TEXT SECTION |
It does more to raise housing prices than it does to lower them because of the subsidies that the new home buyers have to provide to the new people that get affordable subsidized housing. Some variations of inclusionary zoning is instead of building the new units, you have to pay a fee. And this often turns out to be a modest development, has to pay hundreds of thousands of dollars for low income fees. Now look, if a government in a community wants to subsidize low-income housing, they could do that by assessing taxes on everybody in the community rather than forcing the people that have not yet moved into the homes to bear the cost of subsidizing low-income housing, which creates another disincentive for building new homes and a disincentive for people be able to buy them because they can't afford the increased prices caused by their required subsidies.

 

Prof. Eric Claeys: Part six studies policy toward the mentally ill. So can you tell us about the relevant policies and how do those policies affect residential development?

 

James S. Burling: I talk in my book the first time I went to a mental hospital when I was a undergraduate in upstate New York and I was a volunteer and I visited and I spent four years undergraduate volunteering in a hospital, basically socializing and helping the patients in the hospital. In 1976, they all began to tell me the same story, Jim, I'm going to a halfway house in Schenectady, Jim, I'm going to a halfway house in Albany. Jim, I'm going to a halfway house in Buffalo. And I'd always ask, and how long are you going to be there? Six months, six months, six months. And where are you going to go after that? They had no clue because nobody did. And it was what I call the great emptying of the mental institutions. There are all kinds of reasons behind the emptying of the institutions. One was to save money.

 

Others was a series of lawsuits that had been filed that made it impossible to run the institutions. And the other was the idea that patients, if they were out of the institutions, they could live their lives on their own. And now there's medication to cure, mental illness, everybody would be happy and they would be cured and everything would be fine. It turned out to be a terribly cruel hoax. We know what happened to the mentally ill. Many of them are occupying our jails and our streets and estimates go between 25 to 75% of mentally ill. Of the people who are homeless living on the streets are mentally ill. Certainly if you add in addictions, those numbers closer to 75% are quite clear. When people are living on the streets, the stress is really, really high. Any chance of recovery from your illness is just going to go out the window.

 

There are all kinds of drugs you can try to self-medicate with, and the problem is a lot worse. We have really failed our societal duties to the mentally ill people who really cannot take care of themselves, and it's really exacerbated the homeless problem, plus the rise in cost. A lot of people living on the margins could live in single room occupancy, hotels which have been made illegal and city after city across the country. They could be in rooming homes, rooming houses, boarding homes, which are basically illegal in most parts of the country again. And so there's very little opportunities left. The halfway houses are fought wherever anybody tries to build one in a neighborhood under the not in my backyard types. And so we have really failed our duty to the mentally ill, and it has only caused our housing crisis to grow worse.

DATASET ENTRIES |

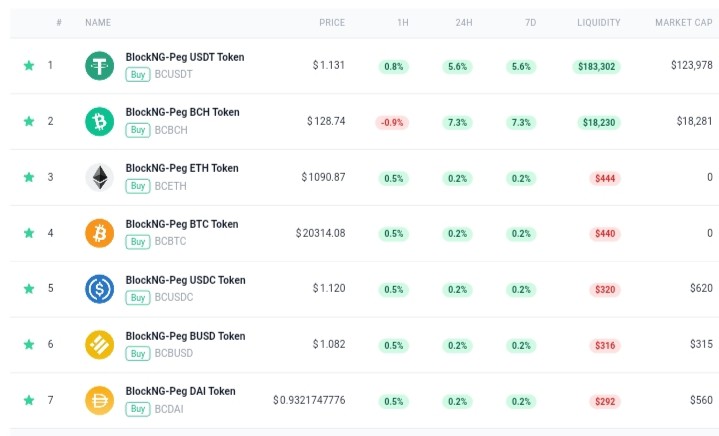Unfavorite BlockNG-Peg USDT Token star

point(29,66)
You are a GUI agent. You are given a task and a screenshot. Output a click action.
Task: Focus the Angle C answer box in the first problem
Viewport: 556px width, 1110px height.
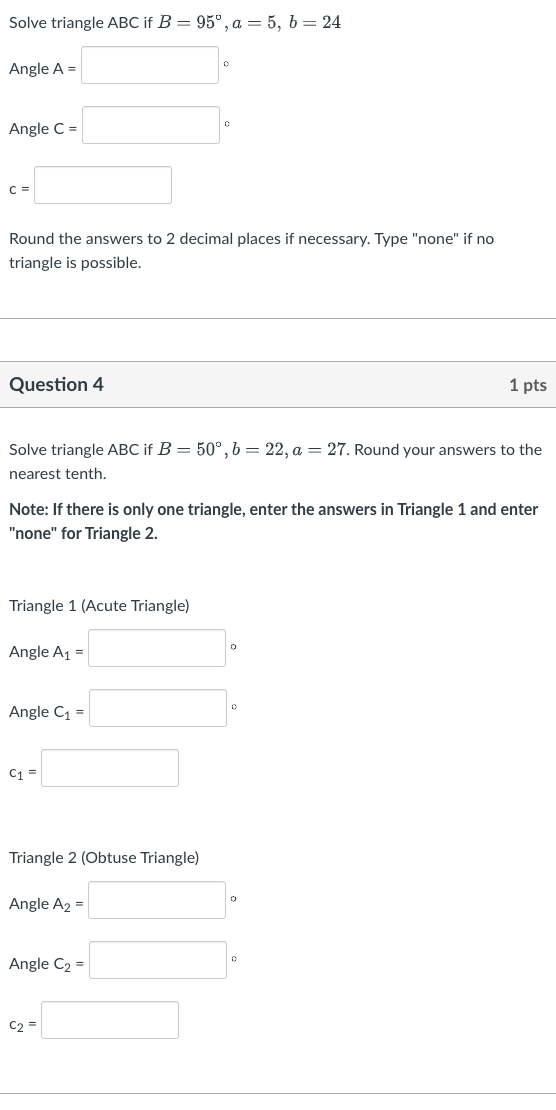[x=151, y=125]
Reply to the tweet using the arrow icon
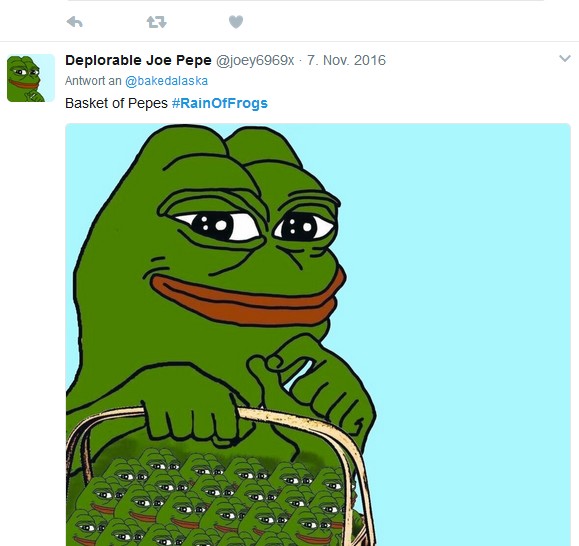The image size is (579, 546). (75, 22)
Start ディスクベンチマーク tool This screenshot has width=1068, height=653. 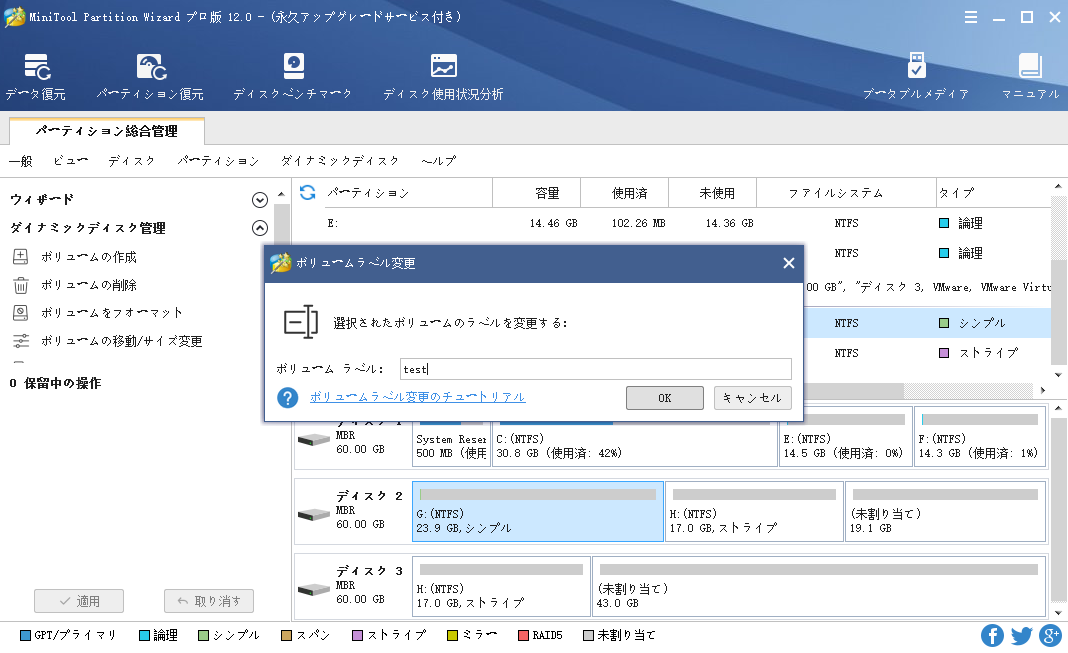[x=293, y=77]
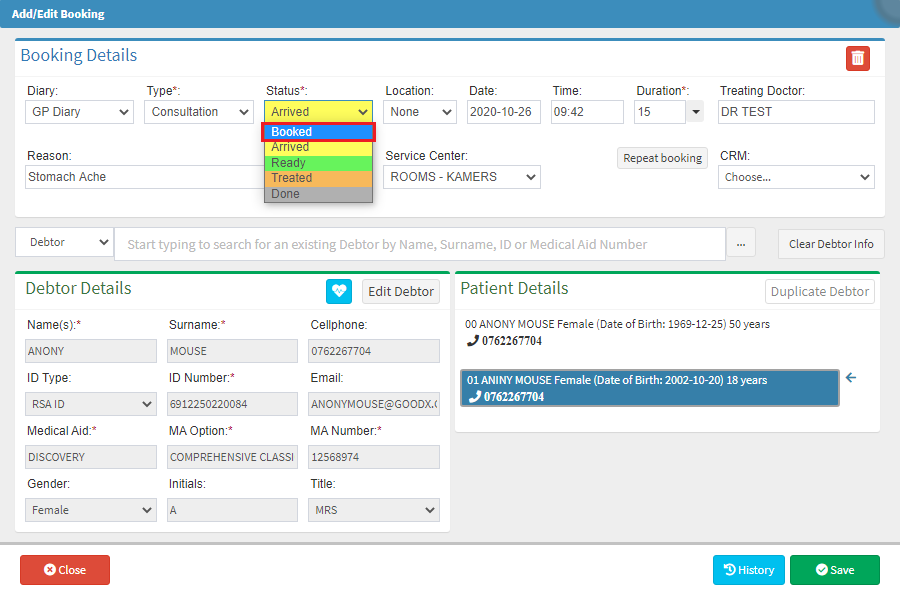Click the Clear Debtor Info button

[x=830, y=244]
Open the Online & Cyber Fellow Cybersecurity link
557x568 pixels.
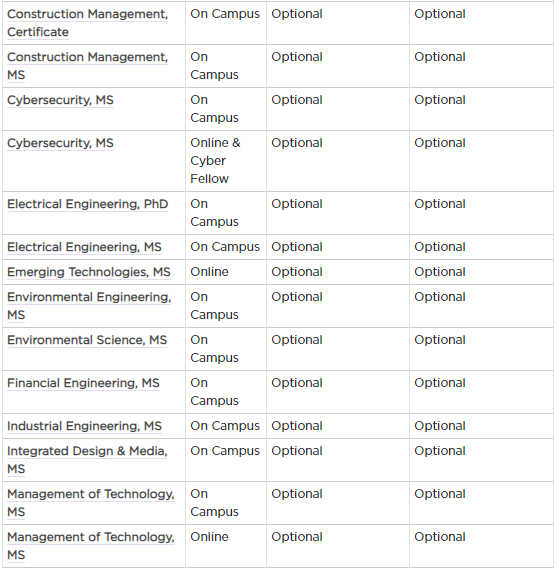point(60,143)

ACTIVITIES |
[1] Could you reproduce the housing interview word for word, starting with "There are all kinds of drugs" and going on through "to grow worse."?
[2] How would the housing interview go on after its last sentence? Continue it from that point.

RESULTS BY TASK |
[1]
There are all kinds of drugs you can try to self-medicate with, and the problem is a lot worse. We have really failed our societal duties to the mentally ill people who really cannot take care of themselves, and it's really exacerbated the homeless problem, plus the rise in cost. A lot of people living on the margins could live in single room occupancy, hotels which have been made illegal and city after city across the country. They could be in rooming homes, rooming houses, boarding homes, which are basically illegal in most parts of the country again. And so there's very little opportunities left. The halfway houses are fought wherever anybody tries to build one in a neighborhood under the not in my backyard types. And so we have really failed our duty to the mentally ill, and it has only caused our housing crisis to grow worse.

[2]
 

Prof. Eric Claeys: Part seven and eight of the book turn to solutions, and part seven in particular is on property rights. So what is a property, right and how does a property right factor into debates about what good development policy ought to be?

 

James S. Burling: I'm glad you asked about property rights because it is something that I have been litigating for 41 years now. And I think it's really important to understand where we used to be when we had a stronger regime of property rights. It used to be that if you had some land, you could do with it pretty much what you wanted. You could farm it, you could cut trees on it, you could build homes on it so long as you were creating a nuisance to your neighbors, which home building is generally not considered a nuisance like activity. You might have to put in streets and streetlights and water and that kind of thing, but you could generally build a home. But over time, the ability to make that decision of what to do with your land has been taken away. You can no longer do it without going multiple levels of government approval process.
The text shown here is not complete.